There are definitely a lot of people in that spot.
But if you go down the line and you choose to shoot all the way stage right or stage left and shoot down the line, you have less chance of getting a mic in someone's face. Just try to do something that everyone else is not doing. Experiment. My feeling is that everybody is trying to search for their style and I feel like everyone should just let their style happen. I love old cars, old motorcycles, shit like that. I came across this guy and this book that he made, I can't remember his name. But it was a book that this guy made and he basically went out to the Salt Flats where they race these really cool hot rods.

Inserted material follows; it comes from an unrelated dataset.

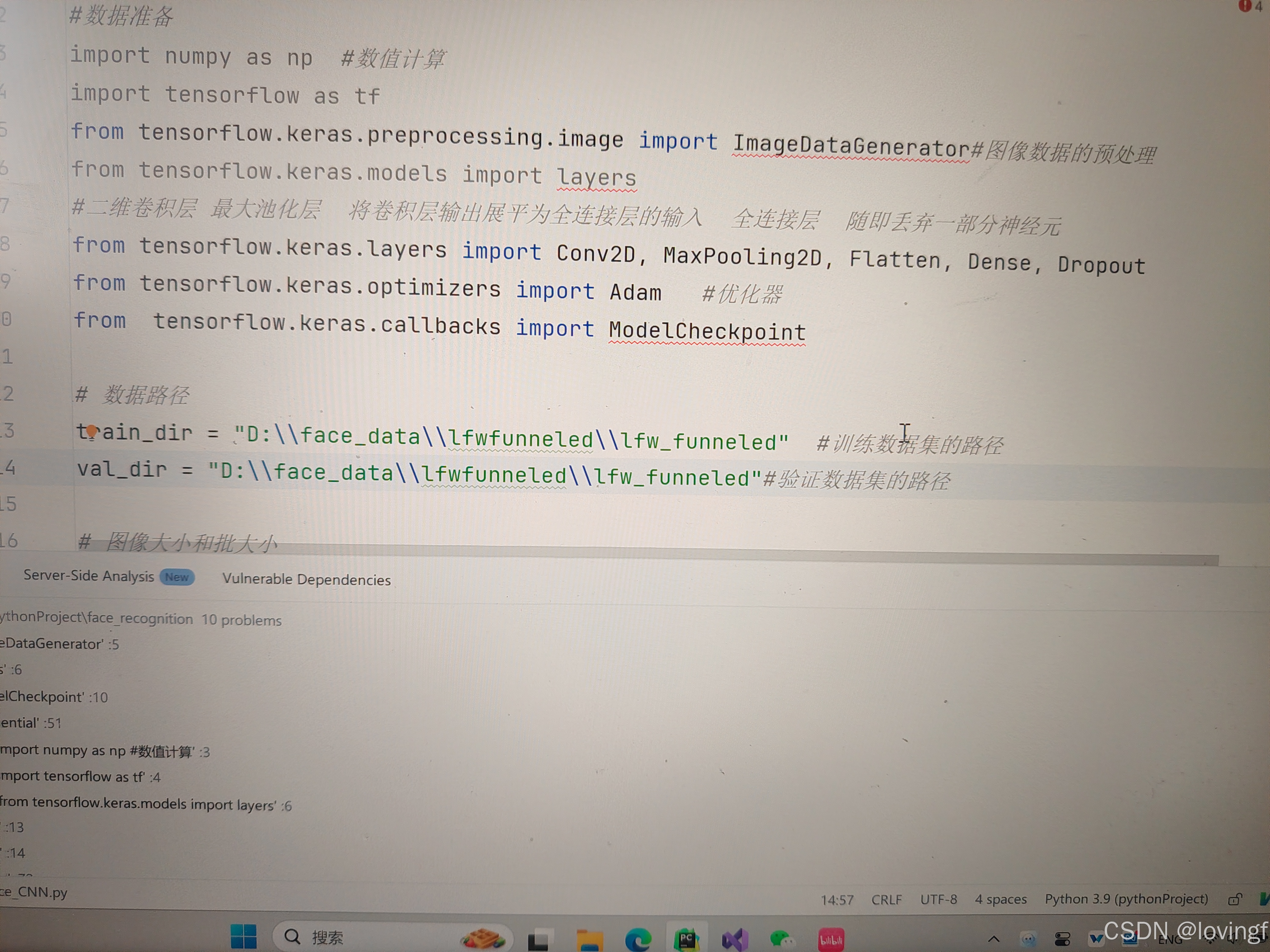Switch the ENG input language indicator
The image size is (1270, 952).
tap(1170, 940)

He went out to the Flats and befriended these sort of greaser motor-heads, and he just spent his time photographing it and to me, that told me a lot about the photographer. You know, and he didn't do it because he thought you would like it, he didn't do it because he thought I would like it, he didn't do it because he thought some art director was going to like it, he did it because he loved it! And when you see those pictures you can tell that guy has a love of that stuff. And that's why I did music, because I love music, and I love musicians. I'm grateful that there are people out there making music because it means so much to me on several levels, it means a lot of things to me at different times, like I'm sure it does to everybody else, so I went after that cause I love it. If your passionate about something and you go after it full force, hopefully your going to find like minded people who love music or love hotrods and they are going to hire you to shoot stuff that you love to shoot instead of you going out and saying "Well alright I'm going to shoot this boring shot of this egg, because I know someone who might hire me to shoot an egg." Then you end up getting hired to shoot that, and you don't even like shooting that. Let people follow you into your passion, and then your rockin'. Then you're walking in the woods at Moby's house.